For more information regarding structured finance rating methodologies and Coronavirus Disease (COVID-19), please see the following DBRS Morningstar press release: https://www.dbrsmorningstar.com/research/358308.
For more information regarding the structured finance rating approach and Coronavirus Disease (COVID-19), please see the following DBRS Morningstar press release: https://www.dbrsmorningstar.com/research/359905.
The related regulatory disclosures pursuant to the National Instrument 25-101 Designated Rating Organizations are hereby incorporated by reference and can be found by clicking on the link under Related Documents or by contacting us at info@dbrsmorningstar.com.

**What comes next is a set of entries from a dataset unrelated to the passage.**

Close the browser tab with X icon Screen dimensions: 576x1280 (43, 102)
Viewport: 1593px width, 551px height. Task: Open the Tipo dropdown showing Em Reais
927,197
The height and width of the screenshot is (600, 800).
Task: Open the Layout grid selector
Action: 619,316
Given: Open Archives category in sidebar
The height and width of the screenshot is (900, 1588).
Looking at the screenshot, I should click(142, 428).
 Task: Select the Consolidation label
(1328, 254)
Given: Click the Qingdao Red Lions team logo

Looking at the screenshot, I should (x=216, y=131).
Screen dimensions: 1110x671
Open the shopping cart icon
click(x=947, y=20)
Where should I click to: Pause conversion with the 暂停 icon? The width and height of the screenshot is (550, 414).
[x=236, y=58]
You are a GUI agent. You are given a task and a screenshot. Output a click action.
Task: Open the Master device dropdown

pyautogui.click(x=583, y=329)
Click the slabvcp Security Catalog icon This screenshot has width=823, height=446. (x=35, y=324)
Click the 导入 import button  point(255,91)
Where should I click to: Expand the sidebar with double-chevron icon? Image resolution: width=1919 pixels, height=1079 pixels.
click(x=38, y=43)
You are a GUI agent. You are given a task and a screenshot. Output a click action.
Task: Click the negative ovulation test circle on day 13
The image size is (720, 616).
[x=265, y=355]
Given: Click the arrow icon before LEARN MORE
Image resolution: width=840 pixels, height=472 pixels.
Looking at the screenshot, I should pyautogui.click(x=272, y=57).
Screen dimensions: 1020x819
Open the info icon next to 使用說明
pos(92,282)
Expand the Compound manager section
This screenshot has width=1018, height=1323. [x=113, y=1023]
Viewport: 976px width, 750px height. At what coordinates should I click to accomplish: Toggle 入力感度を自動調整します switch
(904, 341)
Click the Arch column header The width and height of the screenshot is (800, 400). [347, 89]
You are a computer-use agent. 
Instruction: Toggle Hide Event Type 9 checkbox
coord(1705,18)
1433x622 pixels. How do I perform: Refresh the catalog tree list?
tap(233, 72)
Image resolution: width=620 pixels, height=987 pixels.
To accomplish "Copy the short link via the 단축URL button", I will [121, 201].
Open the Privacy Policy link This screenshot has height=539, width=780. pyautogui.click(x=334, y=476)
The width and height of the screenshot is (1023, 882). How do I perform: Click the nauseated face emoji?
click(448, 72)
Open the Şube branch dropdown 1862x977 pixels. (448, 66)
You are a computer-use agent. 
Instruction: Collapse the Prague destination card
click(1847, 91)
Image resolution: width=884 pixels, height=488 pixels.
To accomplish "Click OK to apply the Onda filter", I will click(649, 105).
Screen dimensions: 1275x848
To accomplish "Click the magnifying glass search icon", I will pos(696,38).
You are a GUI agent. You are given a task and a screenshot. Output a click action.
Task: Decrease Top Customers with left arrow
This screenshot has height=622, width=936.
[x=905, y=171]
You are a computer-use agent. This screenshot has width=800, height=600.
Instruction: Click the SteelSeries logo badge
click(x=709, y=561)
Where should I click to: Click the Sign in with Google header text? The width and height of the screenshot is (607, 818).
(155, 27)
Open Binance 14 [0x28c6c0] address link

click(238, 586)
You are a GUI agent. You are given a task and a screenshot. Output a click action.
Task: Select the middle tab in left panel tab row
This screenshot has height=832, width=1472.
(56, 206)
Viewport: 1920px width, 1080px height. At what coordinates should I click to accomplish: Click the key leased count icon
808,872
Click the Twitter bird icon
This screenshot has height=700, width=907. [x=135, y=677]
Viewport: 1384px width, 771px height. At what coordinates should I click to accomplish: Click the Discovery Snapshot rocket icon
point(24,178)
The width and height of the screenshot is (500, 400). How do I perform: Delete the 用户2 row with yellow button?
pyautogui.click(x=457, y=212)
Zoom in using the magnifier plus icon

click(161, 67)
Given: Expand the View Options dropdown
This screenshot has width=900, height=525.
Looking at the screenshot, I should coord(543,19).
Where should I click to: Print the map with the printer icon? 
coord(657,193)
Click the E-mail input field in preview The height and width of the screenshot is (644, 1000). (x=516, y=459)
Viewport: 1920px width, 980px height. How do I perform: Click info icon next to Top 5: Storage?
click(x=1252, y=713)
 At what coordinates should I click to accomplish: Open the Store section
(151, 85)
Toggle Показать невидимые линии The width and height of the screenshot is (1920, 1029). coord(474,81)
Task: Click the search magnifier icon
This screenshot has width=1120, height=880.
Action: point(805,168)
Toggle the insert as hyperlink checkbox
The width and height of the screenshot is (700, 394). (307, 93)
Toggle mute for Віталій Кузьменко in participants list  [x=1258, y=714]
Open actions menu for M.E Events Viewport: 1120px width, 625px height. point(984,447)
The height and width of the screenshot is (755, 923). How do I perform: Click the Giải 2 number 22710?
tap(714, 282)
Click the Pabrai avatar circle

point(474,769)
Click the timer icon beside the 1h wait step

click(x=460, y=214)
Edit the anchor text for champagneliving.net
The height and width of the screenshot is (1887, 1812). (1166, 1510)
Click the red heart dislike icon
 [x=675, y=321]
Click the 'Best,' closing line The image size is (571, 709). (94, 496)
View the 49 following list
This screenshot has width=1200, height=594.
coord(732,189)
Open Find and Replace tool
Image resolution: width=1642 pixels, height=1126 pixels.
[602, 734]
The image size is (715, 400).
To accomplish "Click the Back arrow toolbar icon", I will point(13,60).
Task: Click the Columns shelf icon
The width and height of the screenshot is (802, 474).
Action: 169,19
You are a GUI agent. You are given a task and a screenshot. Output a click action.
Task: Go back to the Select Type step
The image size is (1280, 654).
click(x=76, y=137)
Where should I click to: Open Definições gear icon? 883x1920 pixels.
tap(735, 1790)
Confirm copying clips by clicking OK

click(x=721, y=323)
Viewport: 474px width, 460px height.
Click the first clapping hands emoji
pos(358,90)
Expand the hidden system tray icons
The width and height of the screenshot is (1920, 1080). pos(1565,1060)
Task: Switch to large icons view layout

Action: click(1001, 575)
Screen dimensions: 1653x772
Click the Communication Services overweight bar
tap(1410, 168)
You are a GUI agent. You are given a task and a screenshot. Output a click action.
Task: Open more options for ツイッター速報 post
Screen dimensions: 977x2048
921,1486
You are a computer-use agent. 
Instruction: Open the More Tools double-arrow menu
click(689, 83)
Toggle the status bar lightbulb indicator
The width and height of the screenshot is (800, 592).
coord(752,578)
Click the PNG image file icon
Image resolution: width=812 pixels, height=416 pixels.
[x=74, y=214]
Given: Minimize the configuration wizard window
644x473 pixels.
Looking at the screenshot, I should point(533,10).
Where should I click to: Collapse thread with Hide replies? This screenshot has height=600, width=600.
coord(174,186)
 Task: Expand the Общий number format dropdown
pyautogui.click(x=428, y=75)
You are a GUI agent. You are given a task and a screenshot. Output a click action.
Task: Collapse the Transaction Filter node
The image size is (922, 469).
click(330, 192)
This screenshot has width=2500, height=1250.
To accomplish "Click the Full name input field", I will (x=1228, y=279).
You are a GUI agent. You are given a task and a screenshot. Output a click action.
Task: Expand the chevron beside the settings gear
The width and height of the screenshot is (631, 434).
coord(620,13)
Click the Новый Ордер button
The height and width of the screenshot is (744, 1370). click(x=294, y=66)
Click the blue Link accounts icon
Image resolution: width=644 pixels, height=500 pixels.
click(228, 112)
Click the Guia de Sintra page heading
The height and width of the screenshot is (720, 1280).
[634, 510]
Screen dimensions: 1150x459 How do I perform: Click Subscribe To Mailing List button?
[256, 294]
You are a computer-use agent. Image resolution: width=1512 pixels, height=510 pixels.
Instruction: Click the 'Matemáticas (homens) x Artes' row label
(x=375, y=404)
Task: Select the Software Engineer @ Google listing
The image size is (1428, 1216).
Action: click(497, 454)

The rated entity or its related entities did participate in the rating process for this rating action. DBRS Morningstar had access to the accounts and other relevant internal documents of the rated entity or its related entities in connection with this rating action.
Please see the related appendix for additional information regarding the sensitivity of assumptions used in the rating process. Please note a sensitivity analysis is not performed for CMBS bonds rated CCC or lower. The DBRS Morningstar long-term rating scale definition indicates that ratings of CCC or lower are assigned when the bond is highly likely to default or default is imminent, thereby prevailing over a sensitivity analysis.
Generally, the conditions that lead to the assignment of a Negative or Positive trend are generally resolved within a 12-month period. DBRS Morningstar’s outlooks and ratings are monitored.